162(m) Subcommittee of the Compensation Committee
Wesco Aircraft Holdings, Inc.
Section 162(m) Plan Subcommittee Charter
This Section 162(m) Plan Subcommittee Charter (this “Charter”) was adopted by the Compensation Committee of the Board of Directors (the “Compensation Committee”) of Wesco Aircraft Holdings, Inc., a Delaware corporation (the “Company”), on December 10, 2014.
The Section 162(m) Plan Subcommittee (the “Subcommittee”) is appointed by and acts on behalf of the Compensation Committee. The purpose of the Subcommittee is to administer and make all determinations with respect to awards granted or compensation to be provided under the Company’s 2014 Incentive Award Plan or any successor plan (such plan or successor plan, the “Plan”) to Covered Employees (as defined in the Plan), solely with respect to compensation that is intended to qualify as “performance-based compensation” under Section 162(m) of the Internal Revenue Code, as amended, and the regulations promulgated thereunder (“Section 162(m) Compensation”).
The Subcommittee shall have the resources and authority to discharge its responsibilities, including the authority to (i) retain independent legal counsel, compensation and benefits consultants and other experts or advisors to advise the Subcommittee, (ii) approve the compensation and other retention terms of the same and (iii) terminate the same. The Company shall provide for appropriate funding, as determined by the Subcommittee, in its capacity as a subcommittee of the Compensation Committee, for payment of compensation to any advisers, employed by the Subcommittee and other expenses of the Subcommittee that are necessary or appropriate in carrying out its duties.
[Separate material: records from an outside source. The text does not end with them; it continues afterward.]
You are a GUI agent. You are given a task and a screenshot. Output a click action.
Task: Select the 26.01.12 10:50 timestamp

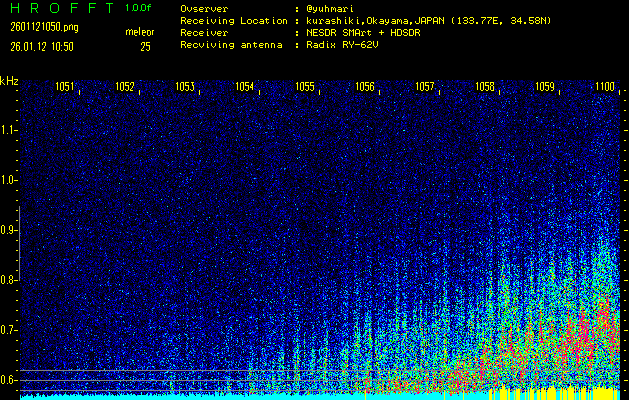point(42,46)
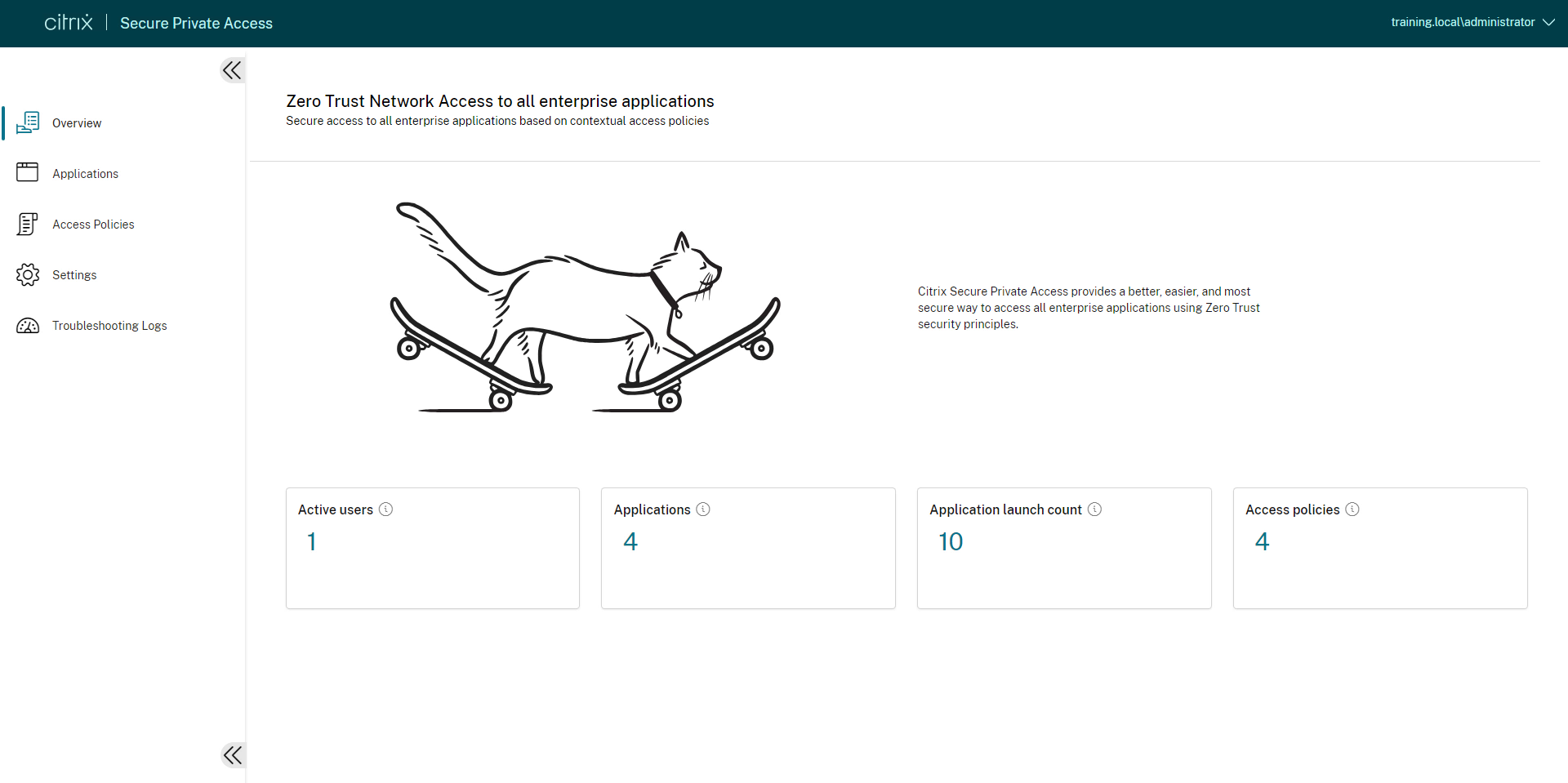Click the skateboarding cat illustration
Image resolution: width=1568 pixels, height=783 pixels.
[585, 310]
The Subcommittee shall be composed of at least two (2) directors as determined by the Compensation Committee. The Subcommittee shall be comprised solely of directors deemed by the Compensation Committee to be independent and who meet independence requirements of the New York Stock Exchange and who are “non-employee directors” (as defined in Rule 16b-3 under the Exchange Act) and “outside directors” (as defined in Section 162(m) of the Internal Revenue Code). The Subcommittee may not delegate any of its responsibilities to any member or members of the Subcommittee or to any other committee or subcommittee of the Company’s Board of Directors.
III. Meetings and Procedures
The Subcommittee shall meet as frequently as circumstances dictate. Meetings of the Subcommittee may be called by such procedures as the Subcommittee may determine. The Subcommittee shall establish its own agenda and shall maintain minutes of its meetings. The Subcommittee shall periodically report to the Compensation Committee the significant results of the Subcommittee’s activities.
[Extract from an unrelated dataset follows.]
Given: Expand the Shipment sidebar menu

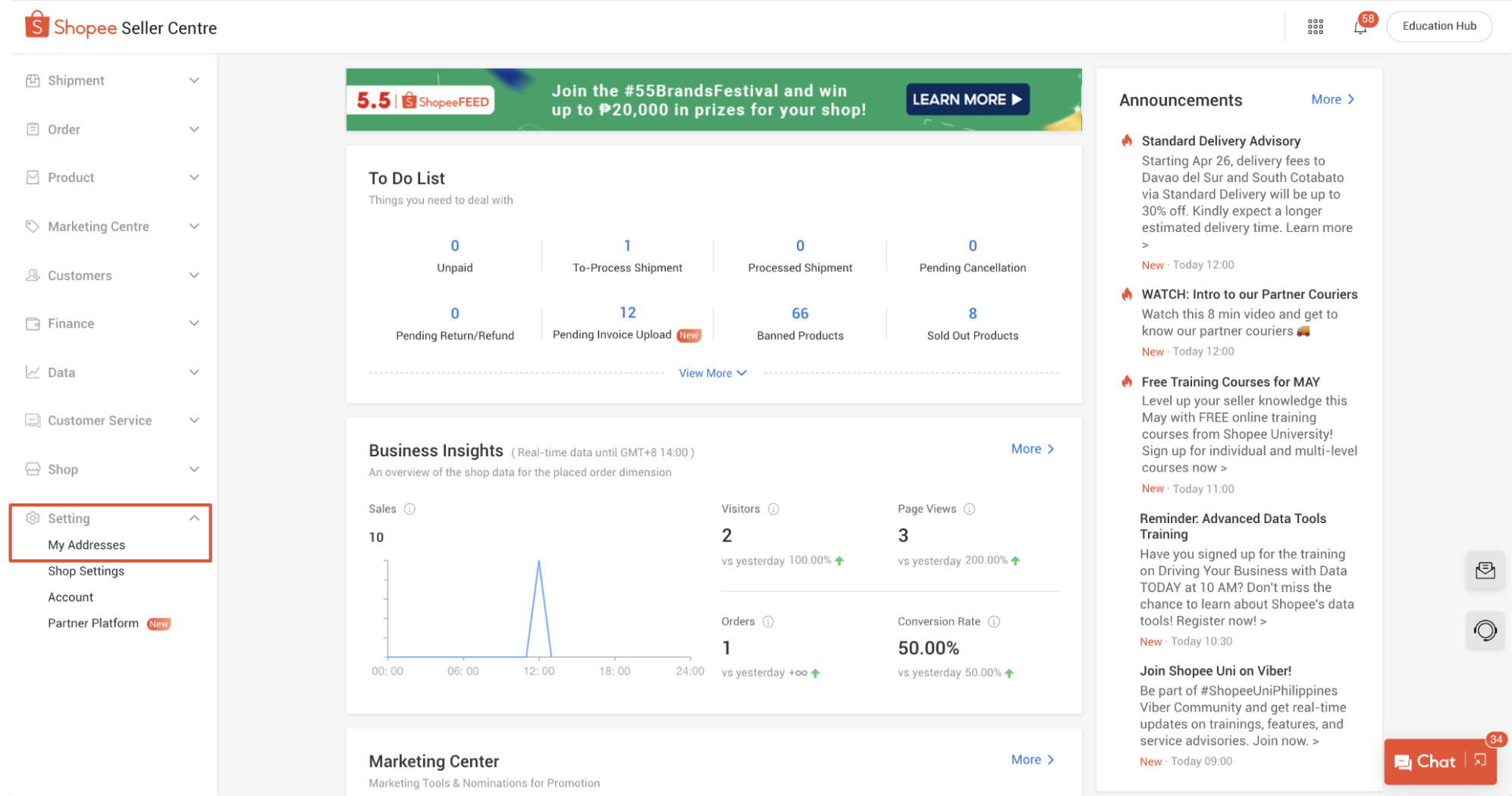Looking at the screenshot, I should 112,80.
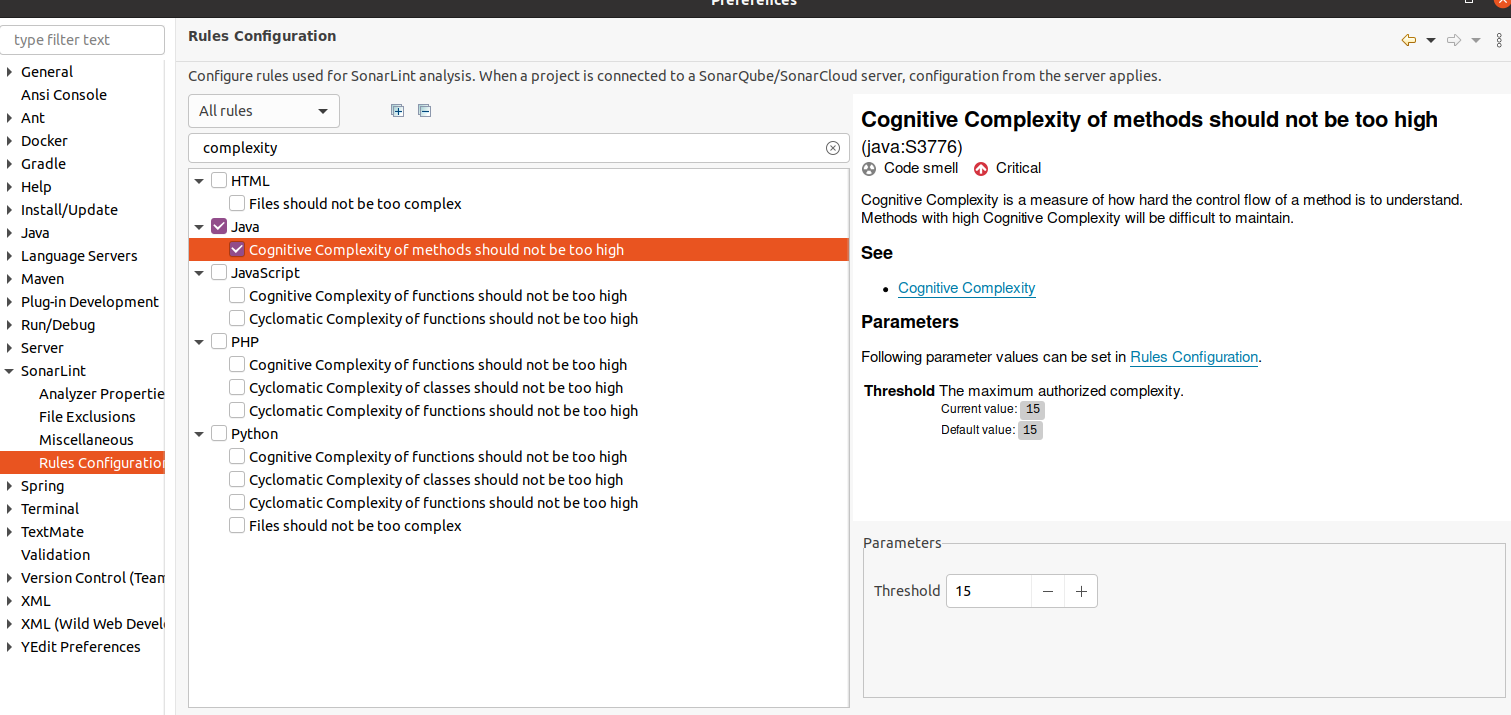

The Subcommittee shall have the authority to establish its own rules and procedures for notice and conduct of its meetings so long as they are not inconsistent with any provisions of the Company’s bylaws that are applicable to the Subcommittee.
IV. Duties and Responsibilities
The Subcommittee shall:
- At least annually, review and approve corporate goals and objectives relevant to Section 162(m) Compensation for the Covered Employees, evaluate the Covered Employees’ performance in light of those goals and objectives and establish the level of the Covered Employees’ Section 162(m) Compensation.
- Solely with respect to the Subcommittee’s authority as set forth in paragraph 1, administer and otherwise act for and on behalf of the Compensation Committee with respect to the employee benefit plans and arrangements of the Company and its subsidiaries relating to Section 162(m) Compensation awarded to the Covered Employees.
- Administer and approve awards under the Plan with respect to the Covered Employees.
- Perform such other functions and have such other powers as may be necessary or convenient in the efficient discharge of the foregoing.
V. Consistency with Certificate
To the extent that any provision or section of this Charter may be inconsistent with any article, provision or section of the Certificate of Incorporation or Bylaws of the Company or any applicable law or regulation, the Certificate of Incorporation or the Bylaws or the law or regulation, as appropriate, shall fully control.